On pourrait aussi évoquer les différentes tentatives de claquer le pognon gratuit du contribuable dans différentes lubies du moment, depuis les tablettes Apple de la part de François Hollande en 2014 jusqu’aux ordinateurs “gratuits à 500€ pièce” distribués en Île-De-France pour un électoralisme bien gras…
À chaque tentative des clowns républicains de pousser l’État à s’occuper d’informatique, depuis le “plan Calcul” jusqu’à ces précédents avatars ridicules en passant par le “plan Informatique pour tous”, à chaque fois le même constat d’un gâchis obscène d’argent public et d’une absence visible et criante de tout résultat palpable. L’engouement avec lequel le pouvoir lance actuellement, en toute décontraction, une “stratégie nationale pour l’intelligence artificielle” devrait terroriser tous les contribuables français et le fait que ce domaine regorge de chercheurs français qui sont tous installés à l’étranger ou travaillent pour des sociétés étrangères en dit long sur la capacité des clowns gouvernementaux à louper systématiquement les tendances de plusieurs décennies.
En pratique, depuis 40 ans, à chaque fois que l’État s’est occupé de technologies modernes informatiques, ce fut toujours sur un coup de tête, par effet de mode : les politiciens, attirés par des mots-clés technoïdes comme des moustiques par la lumière électrique dans une nuit d’été moite, se sentent systématiquement propulsés par cette envie irrésistible de claquer des sommes conséquentes.
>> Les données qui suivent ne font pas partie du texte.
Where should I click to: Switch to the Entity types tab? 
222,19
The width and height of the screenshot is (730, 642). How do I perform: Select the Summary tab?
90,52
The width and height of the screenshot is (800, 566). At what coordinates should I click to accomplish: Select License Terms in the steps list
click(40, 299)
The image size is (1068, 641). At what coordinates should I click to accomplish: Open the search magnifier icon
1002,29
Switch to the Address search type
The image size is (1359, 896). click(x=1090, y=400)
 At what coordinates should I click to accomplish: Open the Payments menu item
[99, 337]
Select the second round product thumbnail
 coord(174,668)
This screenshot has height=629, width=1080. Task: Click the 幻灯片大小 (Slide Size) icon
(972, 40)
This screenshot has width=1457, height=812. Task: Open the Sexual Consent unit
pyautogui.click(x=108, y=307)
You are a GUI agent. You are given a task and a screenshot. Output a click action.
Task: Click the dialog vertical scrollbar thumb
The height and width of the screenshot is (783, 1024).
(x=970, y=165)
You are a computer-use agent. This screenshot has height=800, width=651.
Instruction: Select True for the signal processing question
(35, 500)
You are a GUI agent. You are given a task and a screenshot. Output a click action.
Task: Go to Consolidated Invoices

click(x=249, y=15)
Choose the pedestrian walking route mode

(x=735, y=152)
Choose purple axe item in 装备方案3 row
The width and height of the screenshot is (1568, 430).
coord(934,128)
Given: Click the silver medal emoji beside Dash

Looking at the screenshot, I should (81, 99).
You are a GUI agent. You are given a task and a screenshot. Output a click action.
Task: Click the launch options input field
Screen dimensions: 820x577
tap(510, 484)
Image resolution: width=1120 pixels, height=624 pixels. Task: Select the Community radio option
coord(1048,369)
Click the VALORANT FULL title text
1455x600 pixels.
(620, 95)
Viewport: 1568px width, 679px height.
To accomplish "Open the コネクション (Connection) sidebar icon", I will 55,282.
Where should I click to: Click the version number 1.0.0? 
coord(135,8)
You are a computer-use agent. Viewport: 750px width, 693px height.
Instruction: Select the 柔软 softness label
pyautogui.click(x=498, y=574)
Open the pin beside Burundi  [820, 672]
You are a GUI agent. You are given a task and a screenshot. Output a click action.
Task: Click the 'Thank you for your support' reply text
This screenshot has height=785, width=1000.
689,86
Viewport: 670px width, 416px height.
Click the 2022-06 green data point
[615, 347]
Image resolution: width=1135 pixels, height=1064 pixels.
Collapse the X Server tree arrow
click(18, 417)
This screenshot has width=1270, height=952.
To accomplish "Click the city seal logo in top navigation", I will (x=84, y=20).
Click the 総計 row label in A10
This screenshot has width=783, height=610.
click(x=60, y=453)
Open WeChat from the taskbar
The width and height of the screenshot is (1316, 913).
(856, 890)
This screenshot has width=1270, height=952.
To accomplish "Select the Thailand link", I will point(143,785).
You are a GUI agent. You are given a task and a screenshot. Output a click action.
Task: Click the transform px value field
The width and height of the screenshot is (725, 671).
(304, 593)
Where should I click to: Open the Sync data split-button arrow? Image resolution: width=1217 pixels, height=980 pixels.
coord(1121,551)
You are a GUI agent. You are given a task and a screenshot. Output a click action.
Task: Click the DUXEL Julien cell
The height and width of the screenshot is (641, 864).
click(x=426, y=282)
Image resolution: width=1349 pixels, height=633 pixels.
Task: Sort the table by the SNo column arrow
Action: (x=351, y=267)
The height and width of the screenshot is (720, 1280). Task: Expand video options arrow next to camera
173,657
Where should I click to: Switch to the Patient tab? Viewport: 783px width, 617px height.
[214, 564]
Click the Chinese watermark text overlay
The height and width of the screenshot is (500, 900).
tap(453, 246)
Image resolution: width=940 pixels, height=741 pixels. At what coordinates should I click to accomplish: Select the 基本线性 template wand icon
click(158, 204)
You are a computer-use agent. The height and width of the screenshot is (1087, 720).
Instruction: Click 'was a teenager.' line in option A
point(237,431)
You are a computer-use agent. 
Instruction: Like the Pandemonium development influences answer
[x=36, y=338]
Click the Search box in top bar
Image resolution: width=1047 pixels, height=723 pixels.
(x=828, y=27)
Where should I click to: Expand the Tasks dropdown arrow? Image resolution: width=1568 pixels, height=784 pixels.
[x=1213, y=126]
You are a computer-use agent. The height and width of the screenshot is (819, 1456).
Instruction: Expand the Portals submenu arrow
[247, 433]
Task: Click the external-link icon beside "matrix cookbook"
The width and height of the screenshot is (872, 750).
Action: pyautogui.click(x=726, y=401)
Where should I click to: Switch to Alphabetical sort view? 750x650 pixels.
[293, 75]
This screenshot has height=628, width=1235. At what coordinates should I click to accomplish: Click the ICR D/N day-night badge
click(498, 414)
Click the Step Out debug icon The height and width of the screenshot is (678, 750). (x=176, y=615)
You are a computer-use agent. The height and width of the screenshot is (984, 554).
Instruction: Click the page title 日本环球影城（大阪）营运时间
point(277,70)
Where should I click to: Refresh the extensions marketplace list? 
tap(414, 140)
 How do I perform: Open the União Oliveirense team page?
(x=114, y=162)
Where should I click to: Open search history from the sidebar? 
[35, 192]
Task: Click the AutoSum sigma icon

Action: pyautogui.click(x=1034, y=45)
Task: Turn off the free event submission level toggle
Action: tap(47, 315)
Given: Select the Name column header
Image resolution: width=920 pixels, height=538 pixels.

À chaque gimmick, un chèque public, et à chaque chèque public, un échec.
Alors que dans les années 2000, Google devenait le premier moteur de recherche en part de marché, susurrez “moteur de recherche français” à l’oreille de ces brochettes de guignols au pouvoir et pouf, voilà des fonds publics qui déboulent sur l’une ou l’autre promesse vaporeuse. Malgré tout, après des années de gestion catastrophique et de pertes colossales, les projets financés vont au drain.
On a même eu droit à des frétillements consternants de ministricules républicains pendant moult pince-fesses destinés à promouvoir la “French Tech” dans une Starteup-Naychonne qui n’en finissait pas de financer des chèvres en espérant les transformer en licornes. Bien évidemment, alors que les sources magiques d’argent gratuit commencent à se tarir et que les transitions chèvres-licornes n’ont toujours pas eu lieu, la même “French Tech” se réveille avec une sévère gueule de bois que seul le contribuable pourra apaiser avec ses poches profondes et ses générations futures endettables à merci.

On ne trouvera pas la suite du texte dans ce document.